A wristband that zaps you with a 255-volt electric shock if you over-spend is the latest idea from Intelligent Environments, a company that first announced the Pavlock wearable 18 months ago as a way to dissuade owners from visiting time-wasting websites.

The band would be triggered, explains the BBC, if your bank balance drops too quickly.

If the funds in the account go below an agreed limit, the band kicks in. It can also work with smart meter Nest to turn down the heating and save energy bills if funds are low.

Unsurprisingly, no bank has yet signed up for the service. But while the idea may be silly, it seems to me that the underlying concept here is exactly where the Internet of Things should be headed …

As Zac recently noted, most current smart home products are not actually that smart. Many of them simply turn your iPhone into a remote control.

Don’t misunderstand me: I love being able to use my iPhone to remotely control everything from lighting to my kettle, and it’s pretty cool to be able to answer my door-bell from 20 miles away. I just don’t think there’s anything ‘smart’ about enabling me to press a button on my phone. Hi-tech, yes; smart, no.

My heating system is smart. It took a while for Nest to reach Europe, so I opted for Tado, which got here first. The great thing about that is that, while Nest took quite some time to add presence-detection, Tado had it from day one. When we’re both out, it turns down the heating; when one of us is on the way home, it turns it up. It knows how long it takes the house to heat up and cool down, and it has learned the effect that outside temperature has on this. Tado – and Nest now – is smart.

We’re just starting to see interaction between smart home devices. So, for example, if Nest sees you coming home, it can turn on your lights. If your door lock sees you go out, it can turn them off.
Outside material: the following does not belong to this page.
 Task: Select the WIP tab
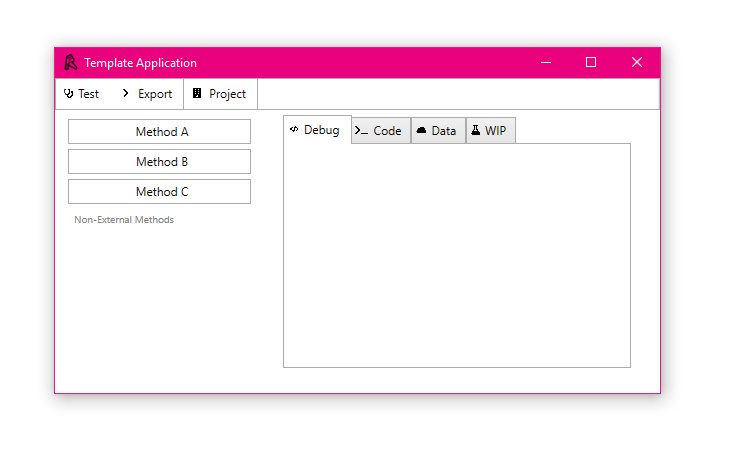coord(491,131)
But it’s still all pretty basic stuff, requiring explicit rules rather than anything resembling genuine intelligence.

And that’s why I think Pavlock may have chosen a silly example, but its underlying concept is sound. Truly smart technology should anticipate our needs, rather than requiring us to program in rules. It should learn our behaviors, draw connections between things and do things we would have done for ourselves had we had all the available information.

Hanoi_rain

For example, I really like the Dark Sky app as an ultra-short-range weather forecast. It alerts me if it’s going to rain soon, and does the same when the rain stops. That’s a really helpful planning tool if I want to walk to the shops or cycle across town. But 95% of the time, those alerts are irrelevant to me because I’m in the office for the day or settled in at home for the evening.

A truly smart weather app would request access to my calendar when I install it, then wouldn’t bother me when it could see that I was staying put for a while, but would suggest minor changes to my schedule to avoid the rain. For example, if it can see that I’m scheduled to ride across town between 5pm and 5.30pm, but it’s going to start raining at 5.20pm, it would alert me and suggest that I might want to leave ten minutes earlier.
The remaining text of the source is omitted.